Ela sorriu e começou a recitar Trees, de Joyce Kilmer. "Ela é minha poetisa favorita", disse.
Mesmo aos treze anos eu sabia que Joyce Kilmer era um homem e não muito bom poeta. Mas não disse nada. Quando ela recitou a palavra "bosom" (peito) no começo do poema, o peito dela estufou para me cumprimentar e de repente Trees de Joyce Kilmer se tornou o maior poema da língua inglesa, escrito por um homem com nome de mulher recitado por uma mulher vestida de coelha enquanto meu pai desenhava como Toulouse-Lautrec num guardanapo e o trânsito de final de semana rugia pela ponte.
(Sam Kashner - Trecho do livro "Quando eu era o tal")
Ontem, depois de ler isso aí no blog do Marião, pensei que talvez eu volte a escrever no ano que vem. "Voltar" provavelmente é um termo muito forte, já que eu nunca escrevi de verdade. Mas, em anos anteriores, volta e meia eu me dava ao trabalho de sentar no computador e dedicar duas horas a escrever alguma coisa já previamente lapidada mentalmente dias ou horas antes. Daí salvava e não mostrava pra ninguém. Ou mostrava pra poucas pessoas, sempre educadas o suficiente pra não fazerem eu me sentir mal por aquilo. Algum tempo depois, eu relia, achava uma merda, e apagava. Com o passar dos anos parei de escrever, pra não ter todo o trabalho de reler depois, achar uma merda e apagar. Passado mais um tempo, perdi o hábito de lapidar histórias mentalmente - quando o faço, é involuntário.
Mas o lance é o seguinte: eu sempre quis fazer algo. Algo artístico, digo. Queria ser apenas uma consumidora feliz com meu papel na cadeia produtiva das artes, e na maior parte do tempo eu sou mesmo, mas às vezes não. Daí, excluindo toda forma de criação coletiva (cinema, teatro, banda) - que eu não sei nem fazer trabalho de escola com outras pessoas -, sobram as artes plásticas e a literatura.

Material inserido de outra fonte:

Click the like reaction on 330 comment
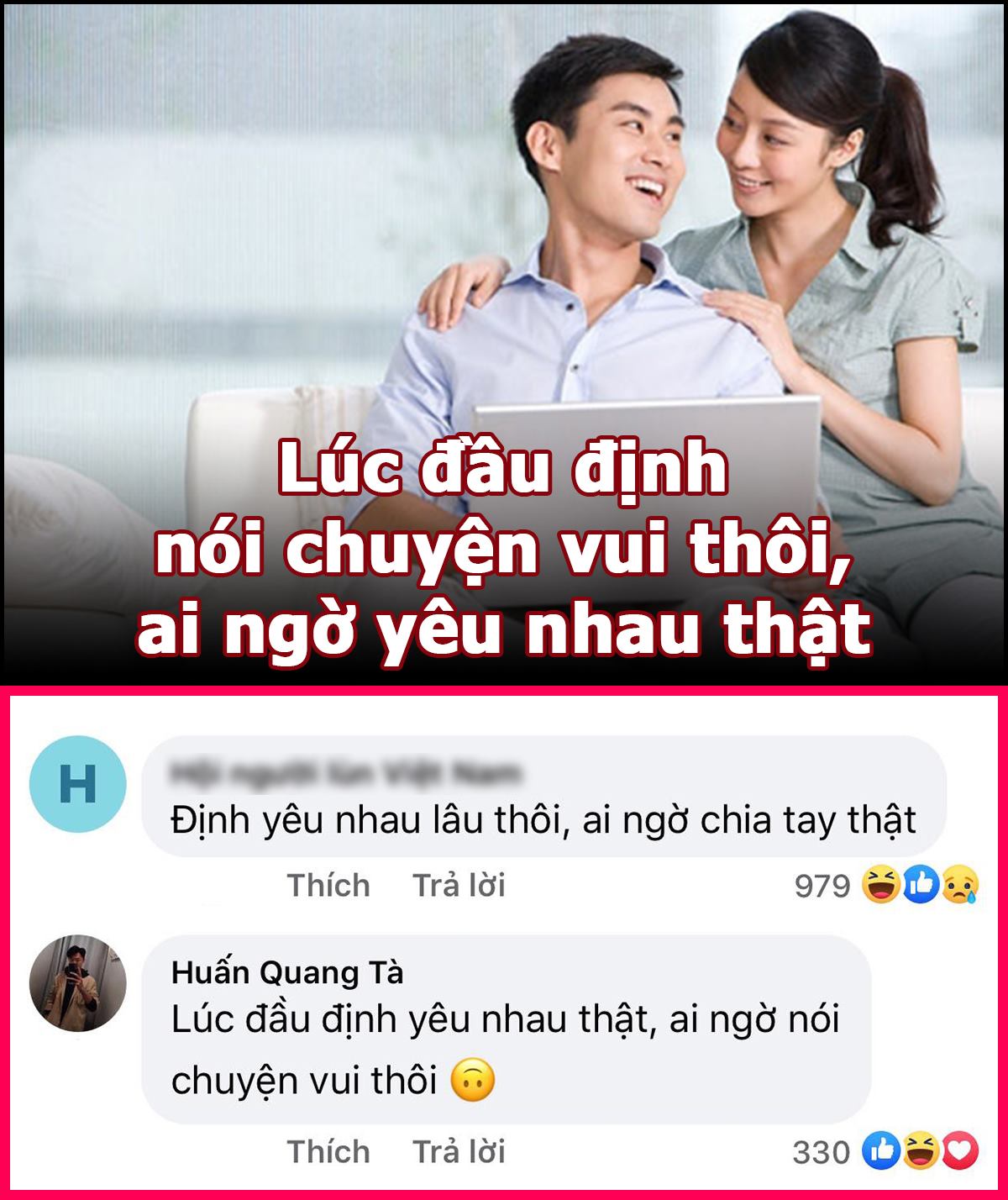 (x=881, y=1151)
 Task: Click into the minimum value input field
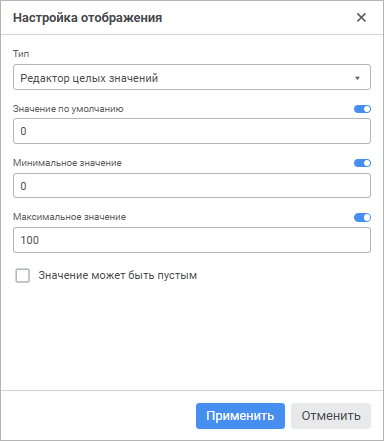click(192, 186)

Eu sou igualmente inepta pra ambos, mas acho que tentar escrever dá menos trabalho, quer dizer, o computador e os cadernos tão aí, eu domino razoavelmente a língua portuguesa, não tem, enfim, nenhum impedimento físico entre eu e a literatura.

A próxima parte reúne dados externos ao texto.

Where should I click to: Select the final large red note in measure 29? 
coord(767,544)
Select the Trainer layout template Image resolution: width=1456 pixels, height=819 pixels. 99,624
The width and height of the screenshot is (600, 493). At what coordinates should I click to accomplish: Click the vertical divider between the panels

Nunca me arrisquei a criar nada porque sempre me senti completamente incapaz de pensar em algo novo pra fazer. E, bem, se é pra fazer pior um troço que já foi feito antes, melhor deixar pra lá.

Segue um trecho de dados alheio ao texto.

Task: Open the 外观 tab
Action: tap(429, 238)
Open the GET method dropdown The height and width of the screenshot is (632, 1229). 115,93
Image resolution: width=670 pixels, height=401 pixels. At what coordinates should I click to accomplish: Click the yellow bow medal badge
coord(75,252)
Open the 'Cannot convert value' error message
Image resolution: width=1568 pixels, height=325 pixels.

Daí, lendo o trecho do Quando eu era o tal, fiquei pensando como é do caralho o jeito com que alguns caras conseguem falar de suas mulheres ou de mulheres em geral. Esse jeito que o Marião tem, o Galera, o Reinaldo Moraes, e mais uma porrada de outros escritores. Um jeito não bunda mole ou sentimental, mas também não frio, machista ou escroto. Masculino pra caralho, ao mesmo tempo sacana e terno.
E fiquei pensando que nunca li nada que chegasse nem perto disso de autoras mulheres. Nunca li uma mulher falando de seu garoto com a despretensão e a ternura não sentimentalóide que esses caras conseguem. De um jeito feminino sem ser mulherzinha. Nunca vi mesmo. Pelo menos não do jeito que eu gostaria.
Daí resolvi que vou tentar. Vou começar escrevendo por aí, daí vemos no que dá. Quer dizer, vejo eu, que vou continuar não mostrando pra ninguém (e talvez continue relendo, achando uma merda e apagando depois, mas esperemos que não).
E por falar no blog do Marião Bortolotto, ele publicou lá hoje um texto bem desse tipo que eu falei. Em homenagem aos 25 anos da morte do Lennon. Parece que alguns escritores fizeram, pro Estadão, contos e textos sobre suas músicas preferidas do cara. O Marião escolheu "Jealous Guy".